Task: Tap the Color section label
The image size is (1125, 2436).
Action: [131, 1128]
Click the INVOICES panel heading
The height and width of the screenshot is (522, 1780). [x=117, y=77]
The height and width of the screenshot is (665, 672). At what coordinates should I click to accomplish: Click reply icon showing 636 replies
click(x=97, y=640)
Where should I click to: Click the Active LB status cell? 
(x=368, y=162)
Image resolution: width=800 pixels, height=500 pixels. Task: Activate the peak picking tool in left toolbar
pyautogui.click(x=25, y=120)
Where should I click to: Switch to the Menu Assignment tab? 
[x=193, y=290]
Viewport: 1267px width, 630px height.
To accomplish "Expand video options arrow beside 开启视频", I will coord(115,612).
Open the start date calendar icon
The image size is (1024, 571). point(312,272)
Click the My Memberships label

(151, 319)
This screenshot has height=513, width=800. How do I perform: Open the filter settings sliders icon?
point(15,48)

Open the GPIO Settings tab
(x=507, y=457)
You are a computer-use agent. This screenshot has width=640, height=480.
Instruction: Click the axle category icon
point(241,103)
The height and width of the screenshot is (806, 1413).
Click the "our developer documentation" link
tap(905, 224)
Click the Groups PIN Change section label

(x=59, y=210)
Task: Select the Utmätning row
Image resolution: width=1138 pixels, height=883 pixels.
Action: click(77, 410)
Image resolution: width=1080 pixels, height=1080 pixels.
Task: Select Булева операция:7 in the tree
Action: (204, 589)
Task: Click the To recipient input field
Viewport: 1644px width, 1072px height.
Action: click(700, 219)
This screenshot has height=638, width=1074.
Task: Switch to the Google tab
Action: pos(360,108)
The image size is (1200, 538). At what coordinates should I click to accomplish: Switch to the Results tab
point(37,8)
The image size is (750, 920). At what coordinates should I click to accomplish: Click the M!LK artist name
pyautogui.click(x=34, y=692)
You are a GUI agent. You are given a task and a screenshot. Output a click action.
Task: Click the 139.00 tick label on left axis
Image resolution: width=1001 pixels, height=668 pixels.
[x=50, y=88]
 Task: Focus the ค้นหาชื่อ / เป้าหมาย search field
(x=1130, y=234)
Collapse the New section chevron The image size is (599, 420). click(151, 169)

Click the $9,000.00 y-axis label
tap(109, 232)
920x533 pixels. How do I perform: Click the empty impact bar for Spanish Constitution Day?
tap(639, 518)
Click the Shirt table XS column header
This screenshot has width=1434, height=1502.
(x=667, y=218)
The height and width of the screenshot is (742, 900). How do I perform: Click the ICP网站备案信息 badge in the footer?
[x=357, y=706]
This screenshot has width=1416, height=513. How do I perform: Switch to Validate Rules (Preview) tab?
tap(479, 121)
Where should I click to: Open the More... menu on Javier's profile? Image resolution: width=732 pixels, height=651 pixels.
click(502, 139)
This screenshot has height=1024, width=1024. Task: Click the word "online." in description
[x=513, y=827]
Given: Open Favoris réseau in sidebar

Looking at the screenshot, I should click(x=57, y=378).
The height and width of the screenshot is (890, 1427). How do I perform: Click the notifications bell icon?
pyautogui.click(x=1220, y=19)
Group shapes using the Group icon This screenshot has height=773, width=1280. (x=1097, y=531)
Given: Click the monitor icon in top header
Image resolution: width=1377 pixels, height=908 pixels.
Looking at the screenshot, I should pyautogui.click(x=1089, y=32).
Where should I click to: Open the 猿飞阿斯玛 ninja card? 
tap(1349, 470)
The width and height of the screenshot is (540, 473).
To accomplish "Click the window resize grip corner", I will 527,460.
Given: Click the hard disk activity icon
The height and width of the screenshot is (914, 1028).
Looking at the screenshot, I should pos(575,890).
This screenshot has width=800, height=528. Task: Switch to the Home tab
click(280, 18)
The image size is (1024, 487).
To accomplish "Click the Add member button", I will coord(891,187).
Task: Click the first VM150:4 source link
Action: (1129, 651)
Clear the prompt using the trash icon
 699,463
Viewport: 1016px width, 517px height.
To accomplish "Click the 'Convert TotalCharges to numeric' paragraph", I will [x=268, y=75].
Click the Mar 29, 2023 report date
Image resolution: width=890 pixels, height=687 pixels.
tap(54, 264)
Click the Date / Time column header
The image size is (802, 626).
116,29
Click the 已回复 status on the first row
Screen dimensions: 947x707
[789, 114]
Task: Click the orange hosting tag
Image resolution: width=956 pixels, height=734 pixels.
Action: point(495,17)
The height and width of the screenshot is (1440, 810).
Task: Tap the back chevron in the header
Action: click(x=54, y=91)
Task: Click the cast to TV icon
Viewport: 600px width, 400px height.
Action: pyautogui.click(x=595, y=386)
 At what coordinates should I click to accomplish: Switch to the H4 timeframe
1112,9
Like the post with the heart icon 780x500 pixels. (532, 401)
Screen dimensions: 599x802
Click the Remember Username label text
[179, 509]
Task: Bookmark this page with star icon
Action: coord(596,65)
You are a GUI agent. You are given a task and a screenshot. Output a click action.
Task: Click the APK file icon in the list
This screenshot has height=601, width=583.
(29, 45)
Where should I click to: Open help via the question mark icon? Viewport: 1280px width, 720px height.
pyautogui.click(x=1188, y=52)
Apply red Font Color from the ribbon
────
Work order
Output the full listing exactly, please.

Your response
Task: Tap the Color section label
The image size is (1125, 2436).
Action: [131, 1128]
Click the INVOICES panel heading
The height and width of the screenshot is (522, 1780). [x=117, y=77]
The height and width of the screenshot is (665, 672). At what coordinates should I click to accomplish: Click reply icon showing 636 replies
click(x=97, y=640)
Where should I click to: Click the Active LB status cell? 
(x=368, y=162)
Image resolution: width=800 pixels, height=500 pixels. Task: Activate the peak picking tool in left toolbar
pyautogui.click(x=25, y=120)
Where should I click to: Switch to the Menu Assignment tab? 
[x=193, y=290]
Viewport: 1267px width, 630px height.
To accomplish "Expand video options arrow beside 开启视频", I will coord(115,612).
Open the start date calendar icon
The image size is (1024, 571). point(312,272)
Click the My Memberships label

(151, 319)
This screenshot has height=513, width=800. How do I perform: Open the filter settings sliders icon?
point(15,48)

Open the GPIO Settings tab
(x=507, y=457)
You are a computer-use agent. This screenshot has width=640, height=480.
Instruction: Click the axle category icon
point(241,103)
The height and width of the screenshot is (806, 1413).
Click the "our developer documentation" link
tap(905, 224)
Click the Groups PIN Change section label

(x=59, y=210)
Task: Select the Utmätning row
Image resolution: width=1138 pixels, height=883 pixels.
Action: click(77, 410)
Image resolution: width=1080 pixels, height=1080 pixels.
Task: Select Булева операция:7 in the tree
Action: (204, 589)
Task: Click the To recipient input field
Viewport: 1644px width, 1072px height.
Action: click(700, 219)
This screenshot has height=638, width=1074.
Task: Switch to the Google tab
Action: pos(360,108)
The image size is (1200, 538). At what coordinates should I click to accomplish: Switch to the Results tab
point(37,8)
The image size is (750, 920). At what coordinates should I click to accomplish: Click the M!LK artist name
pyautogui.click(x=34, y=692)
You are a GUI agent. You are given a task and a screenshot. Output a click action.
Task: Click the 139.00 tick label on left axis
Image resolution: width=1001 pixels, height=668 pixels.
[x=50, y=88]
 Task: Focus the ค้นหาชื่อ / เป้าหมาย search field
(x=1130, y=234)
Collapse the New section chevron The image size is (599, 420). click(151, 169)

Click the $9,000.00 y-axis label
tap(109, 232)
920x533 pixels. How do I perform: Click the empty impact bar for Spanish Constitution Day?
tap(639, 518)
Click the Shirt table XS column header
This screenshot has width=1434, height=1502.
(x=667, y=218)
The height and width of the screenshot is (742, 900). How do I perform: Click the ICP网站备案信息 badge in the footer?
[x=357, y=706]
This screenshot has width=1416, height=513. How do I perform: Switch to Validate Rules (Preview) tab?
tap(479, 121)
Where should I click to: Open the More... menu on Javier's profile? Image resolution: width=732 pixels, height=651 pixels.
click(502, 139)
This screenshot has height=1024, width=1024. Task: Click the word "online." in description
[x=513, y=827]
Given: Open Favoris réseau in sidebar

Looking at the screenshot, I should click(x=57, y=378).
The height and width of the screenshot is (890, 1427). How do I perform: Click the notifications bell icon?
pyautogui.click(x=1220, y=19)
Group shapes using the Group icon This screenshot has height=773, width=1280. (x=1097, y=531)
Given: Click the monitor icon in top header
Image resolution: width=1377 pixels, height=908 pixels.
Looking at the screenshot, I should pyautogui.click(x=1089, y=32).
Where should I click to: Open the 猿飞阿斯玛 ninja card? 
tap(1349, 470)
The width and height of the screenshot is (540, 473).
To accomplish "Click the window resize grip corner", I will 527,460.
Given: Click the hard disk activity icon
The height and width of the screenshot is (914, 1028).
Looking at the screenshot, I should pos(575,890).
This screenshot has width=800, height=528. Task: Switch to the Home tab
click(280, 18)
The image size is (1024, 487).
To accomplish "Click the Add member button", I will coord(891,187).
Task: Click the first VM150:4 source link
Action: (1129, 651)
Clear the prompt using the trash icon
 699,463
Viewport: 1016px width, 517px height.
To accomplish "Click the 'Convert TotalCharges to numeric' paragraph", I will [x=268, y=75].
Click the Mar 29, 2023 report date
Image resolution: width=890 pixels, height=687 pixels.
tap(54, 264)
Click the Date / Time column header
The image size is (802, 626).
116,29
Click the 已回复 status on the first row
Screen dimensions: 947x707
[789, 114]
Task: Click the orange hosting tag
Image resolution: width=956 pixels, height=734 pixels.
Action: point(495,17)
The height and width of the screenshot is (1440, 810).
Task: Tap the back chevron in the header
Action: click(x=54, y=91)
Task: Click the cast to TV icon
Viewport: 600px width, 400px height.
Action: pyautogui.click(x=595, y=386)
 At what coordinates should I click to accomplish: Switch to the H4 timeframe
1112,9
Like the post with the heart icon 780x500 pixels. (532, 401)
Screen dimensions: 599x802
Click the Remember Username label text
[179, 509]
Task: Bookmark this page with star icon
Action: coord(596,65)
You are a GUI agent. You are given a task and a screenshot. Output a click action.
Task: Click the APK file icon in the list
This screenshot has height=601, width=583.
(29, 45)
Where should I click to: Open help via the question mark icon? Viewport: 1280px width, 720px height.
pyautogui.click(x=1188, y=52)
Apply red Font Color from the ribbon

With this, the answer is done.